A prominent Austrian conductor died on Friday night after collapsing during a performance at Munich’s top opera house.
Stefan Soltesz, 73, was conducting the Richard Strauss opera “The Silent Woman” at the Bavarian State Opera when he suddenly fell from his podium shortly before the end of the first act.
The eminent musician was rushed to hospital and later pronounced dead following the tragic accident, Michael Wuerges, the spokesman for the company said.
One theatregoer, Sebastian Bolz, said the music suddenly stopped during the performance and they could not understand why.
Neither Bolz nor his wife witnessed the conductor’s fall, but they did hear calls for help from the stage and orchestra pit.
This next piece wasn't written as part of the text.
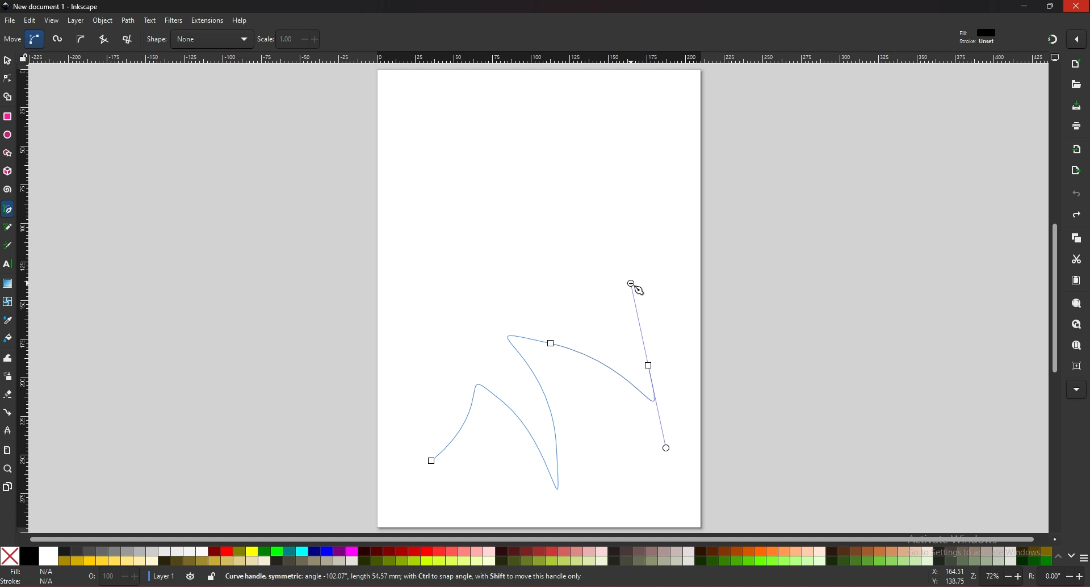  What do you see at coordinates (994, 575) in the screenshot?
I see `zoom` at bounding box center [994, 575].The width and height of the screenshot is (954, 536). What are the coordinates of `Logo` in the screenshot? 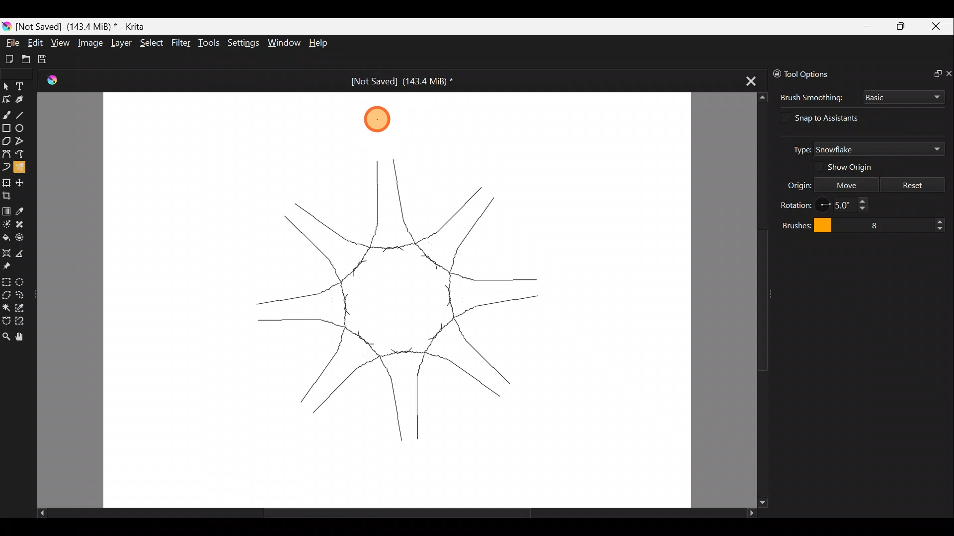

Michael Wuerges, the spokesman for the opera company, said that shortly after the conductor’s collapse, the curtain fell on the stage and the theatre’s on-site doctor rushed to the scene.
An immediate break was called for the audience and eventually, the remainder of the performance was cancelled. Shortly before 11 pm that night, the State opera’s general manager, Serge Dorny, announced the death on Twitter.
“We are losing a gifted conductor,” he wrote. “I lose a good friend.”
While deaths at the conductor's podium are rare, Mr Soltesz is the fourth conductor to collapse midperformance at the National Theater since the early 1900s.
In 1911, the Austrian conductor Felix Mottl collapsed at age 56 and died 11 days later, the German maestro Joseph Keilberth died at age 60 at the podium in 1968, and Giuseppe Patanè collapsed at age 57 and died hours later at a hospital, in 1989.
“He was a very fine, refined musician, and music, you know, was first. He came second,” Mr Dorny said about Soltesz.
The Bavarian State Opera said the news was horrific and sad and their thoughts are with his wife, Michaela.